__抜粋本文__
......

カウンター越しの時同様、よもや話や馬鹿話はそれはもうふんだんにしつつだったけれど。
コロナに関する必要な情報を、放送中に共有しあったり。
それぞれの自粛期間中の不安をみんなで打ち明けあって、エールをお互いに送ったり。

そんな風にして、視聴者との間、なんなら視聴者同志の間にまで、一種の「コミュニティスペース」が自分の音声から出来上がっていく。

その光景にあたしは、小さくない感動を覚えていました。
MCのトークさばきひとつで、その放送が今切ない気持ちを抱えている誰かにとっての、時に大きな希望となりうる。そんなラジオ配信の「可能性」を肌で感じられたのは、他者とつながることが決して容易ではなく、誰しも孤独を抱えがちだったコロナ禍だったからこそなのではないかと、今でも思っています。

あれからしばらくの時が経ち、人々の動きはかつてよりもはるかに活発になりました。
しかしながら、音声主体のメディアがもたらすコミュニティ形成の力には、変わるところがありません。

......

__表示情報__
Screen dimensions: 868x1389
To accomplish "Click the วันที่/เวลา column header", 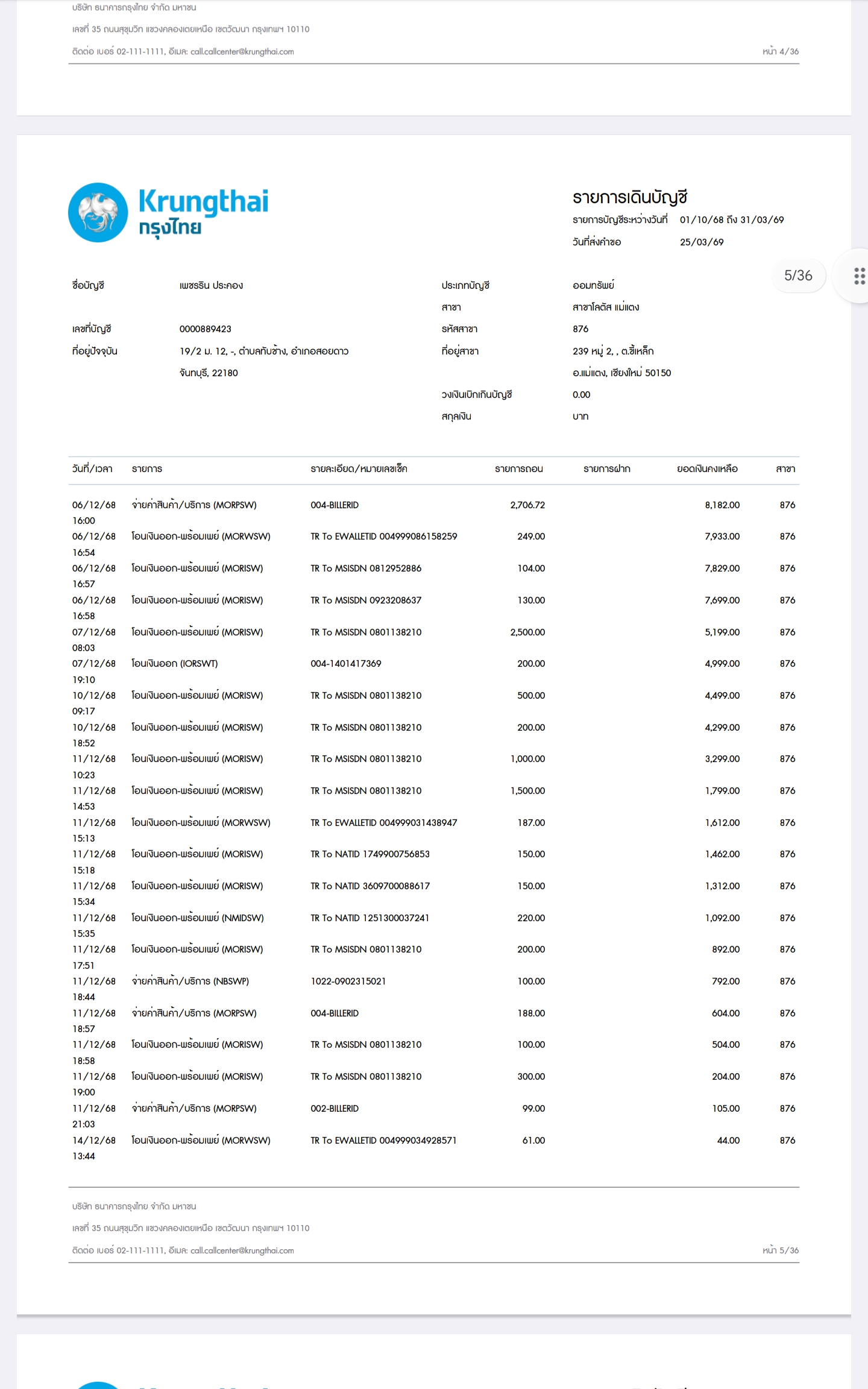I will [92, 469].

......

__問題__
ラジオ配信について述べた本文から、「カウンター越しの時同様、よも」で始まり「あれからしばらくの時が経ち、人々の動きはかつてよりもはるかに活発になりました。」で終わる部分を、一字も変えずに書き写すこと。 答えは本文だけにもとづいて書くこと。

__解答__
カウンター越しの時同様、よもや話や馬鹿話はそれはもうふんだんにしつつだったけれど。
コロナに関する必要な情報を、放送中に共有しあったり。
それぞれの自粛期間中の不安をみんなで打ち明けあって、エールをお互いに送ったり。

そんな風にして、視聴者との間、なんなら視聴者同志の間にまで、一種の「コミュニティスペース」が自分の音声から出来上がっていく。

その光景にあたしは、小さくない感動を覚えていました。
MCのトークさばきひとつで、その放送が今切ない気持ちを抱えている誰かにとっての、時に大きな希望となりうる。そんなラジオ配信の「可能性」を肌で感じられたのは、他者とつながることが決して容易ではなく、誰しも孤独を抱えがちだったコロナ禍だったからこそなのではないかと、今でも思っています。

あれからしばらくの時が経ち、人々の動きはかつてよりもはるかに活発になりました。